I know no community bank that uses its holding company to hold nonbank subsidiaries because it is too difficult to fund them. Keeping those subsidiaries under the bank makes them simpler to fund and manage. Only a few states, such as Virginia, tax banks in a significantly different way. Even in Virginia, most banks cannot take full advantage of the difference because it requires keeping capital at the holding company level. If a holding company acquires another bank, it can leave that bank as a separate entity, with its own name, management, etc. This also separates in part the risk of the two banks. A bank without a holding company does not have that ability. If a community bank without a holding company acquires another bank, it typically merges with that new bank, usually with the buyer being the “survivor.” This can give the seller’s market the impression that its bank no longer is “locally owned.” However, most community banks are not acquiring other banks now. Even if they do, there are other ways to handle individual markets without needing multiple bank charters. It is not clear that a holding company ever helped sales of the stock, but it does not now. And regulation by the SEC has become so burdensome and expensive that few still believe the trade-off favors registration. But what do you gain if you already have a holding company and eliminate it?

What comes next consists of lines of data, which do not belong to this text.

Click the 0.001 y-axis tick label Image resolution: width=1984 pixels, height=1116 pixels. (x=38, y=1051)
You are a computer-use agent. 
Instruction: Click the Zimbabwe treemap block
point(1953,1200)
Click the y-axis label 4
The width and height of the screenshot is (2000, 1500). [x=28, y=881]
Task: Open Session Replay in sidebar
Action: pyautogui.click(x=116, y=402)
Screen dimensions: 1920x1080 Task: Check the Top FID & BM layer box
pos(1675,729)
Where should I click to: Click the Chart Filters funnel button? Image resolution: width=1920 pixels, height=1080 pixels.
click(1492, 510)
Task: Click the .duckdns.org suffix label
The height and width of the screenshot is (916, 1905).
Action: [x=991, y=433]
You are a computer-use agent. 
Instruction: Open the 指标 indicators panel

The obvious gain from eliminating the holding company is that you save the annual fees and administrative costs. If your bank regulator is the OCC or FDIC and state, you will eliminate the Federal Reserve as a regulator. Cutting a regulator usually saves money. Even if the bank is a reporting company and will remain a reporting company, eliminating the holding company means that the bank now reports to the bank regulator, not the SEC, which can be less stressful. The SEC’s focus is to protect shareholders and to ensure that registrants report fully and properly. Your federal bank regulator also expects you to prepare the required reports properly and file them on a timely basis, but the bank regulator’s primary mission is to protect depositors by ensuring the safety and soundness of the bank. The same laws and regulations apply, but our experience is that the bank regulators are not as persnickety as the SEC on these filings.
So, how do you get rid of your holding company? There is a tried and true method for this, but it is not simple or cheap. You merge the holding company into the bank. That sounds simple, but it requires approval of the holding company shareholders. That requires a shareholder vote, which requires that you either call a special meeting or plan ahead and notify shareholders that you will do this at the annual meeting. You must prepare proxy materials describing in detail what you are doing and include articles and a plan of merger. This may involve regulatory notice or filing. Dissolving and terminating the holding company requires final tax payments. Banks who go through this, however, may find many savings and more time for management to concentrate on operating the bank.